Sculpteur et Modèle se regardant dans un Miroir calé sur un Autoportrait sculpté
Sculpteur et Modèle se regardant dans un Miroir calé sur un Autoportrait sculpté (Bloch 178)

1933 (April 8, Paris)

Etching printed on Montval laid paper with Vollard watermark
From the Suite Vollard (S.V. 69), editon of 260
Signed by the artist in pencil, lower right
Inscribed "BL 178" in pencil, lower left margin
Printed by Lacourière, 1939
Published by Vollard, 1939
Image: 14 1/2 x 11 3/4 inches
Sheet: 17 3/4 x 13 3/8 inches
Framed: 28 x 23 3/4 inches
(Bloch 178) (Baer 331.B.d)

This etching is very closely related Sculpteur songeant, modèle aux cheveux noirs et bol avec Trois Anémones (Bloch 177). The etchings were created on subsequent days (April 7 and 8, 1933) and both depict the sculptor examining his model: the two figures are in similar positions in each scene, with a mountainous landscape in the picture window behind them. However, the two etchings differ in tone, setting, and the treatment of the model.  In contrast to Bloch 177, which is more physical in nature, this image is best described as a complex cerebral puzzle—a meditation on the nature of Picasso’s relationship with his model and, therefore, on the more universal aspects of this time-tested arrangement.


The various elements at play have attracted much speculation over time. The woman depicted is clearly Marie-Thérèse Walter, Picasso’s lover at the time. Likewise, the bearded sculptor in the Suite Vollard has long been understood as an avatar for the artist. He watches the beautiful young woman, adorned with a garland of flowers, as she preens herself in front of a mirror that is propped up against a sculpted head of the artist (which also appears in a number of other plates of the Suite Vollard). Each of these contributes to the ideas expressed in the etching.


Perhaps the most noticeable aspect of this plate is the fact that the model is heavily shaded and more detailed than the rest of the image. Picasso, thus, calls to our attention that her likeness is in fact a work of art, highlighting the handwork and labor that are involved in the process. Likewise, our eye is drawn to this area of the composition—the focus is on the model, who is posing and admiring herself in the mirror. The artist himself seems to be somewhat amused and bored by her activities, but his alter-ego as presented in the sculpted head below (concealed behind the mirror) appears to be alarmed, or at least bothered.

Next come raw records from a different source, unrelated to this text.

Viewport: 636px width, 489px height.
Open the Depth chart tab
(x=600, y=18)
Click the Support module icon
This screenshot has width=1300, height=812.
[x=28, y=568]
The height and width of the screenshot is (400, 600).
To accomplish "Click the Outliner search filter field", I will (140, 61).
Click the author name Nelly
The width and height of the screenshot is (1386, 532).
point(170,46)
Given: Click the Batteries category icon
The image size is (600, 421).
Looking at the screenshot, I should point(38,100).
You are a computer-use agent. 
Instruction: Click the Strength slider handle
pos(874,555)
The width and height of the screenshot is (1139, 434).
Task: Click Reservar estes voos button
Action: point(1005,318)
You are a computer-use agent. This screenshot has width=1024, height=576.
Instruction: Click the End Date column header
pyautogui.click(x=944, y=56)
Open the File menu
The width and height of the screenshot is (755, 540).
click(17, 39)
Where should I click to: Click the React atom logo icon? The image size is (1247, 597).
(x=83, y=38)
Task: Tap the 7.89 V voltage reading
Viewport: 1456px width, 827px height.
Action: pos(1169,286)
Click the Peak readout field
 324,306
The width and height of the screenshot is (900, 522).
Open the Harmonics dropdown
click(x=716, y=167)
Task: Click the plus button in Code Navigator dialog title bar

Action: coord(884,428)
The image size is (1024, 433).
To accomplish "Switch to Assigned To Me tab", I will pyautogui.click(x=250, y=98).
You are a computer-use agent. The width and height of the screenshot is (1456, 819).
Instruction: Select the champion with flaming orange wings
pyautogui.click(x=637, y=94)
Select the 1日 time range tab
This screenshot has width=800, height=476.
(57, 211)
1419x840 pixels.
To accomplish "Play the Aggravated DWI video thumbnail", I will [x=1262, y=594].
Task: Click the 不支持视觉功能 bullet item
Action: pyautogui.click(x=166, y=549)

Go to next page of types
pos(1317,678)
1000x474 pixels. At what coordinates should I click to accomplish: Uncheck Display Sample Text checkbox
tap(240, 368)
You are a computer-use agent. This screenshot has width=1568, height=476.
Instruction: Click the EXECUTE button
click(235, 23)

Marie-Thérèse is known to have little understanding of Picasso’s art, and often complained that she could not see a likeness in his portraits of her. She is represented in this plate perhaps as she would have preferred—pretty, volumetric, naturalistic. Therefore, it is possible to interpret this image as a representation of the dichotomy between Marie-Thérèse’s simple personality and her role as an inspiration for Picasso’s work. The sculpted head behind the mirror reveals Picasso’s hidden feelings on the matter (his artist identity), while the living man at right (as lover) tolerates the situation with a touch of amusement.


The current impression is from the edition of 260 printed on Montval laid paper watermarked “Vollard” and “Picasso”. (There was also an edition of fifty with wide margins and a separate watermark, and a small edition of three.) It was printed by Roger Lacourière in late 1938 or early 1939. The untimely death of Ambroise Vollard in the summer of 1939 delayed their commerce until 1948 when the prints were acquired by dealer Henri Petiet through the Vollard estate.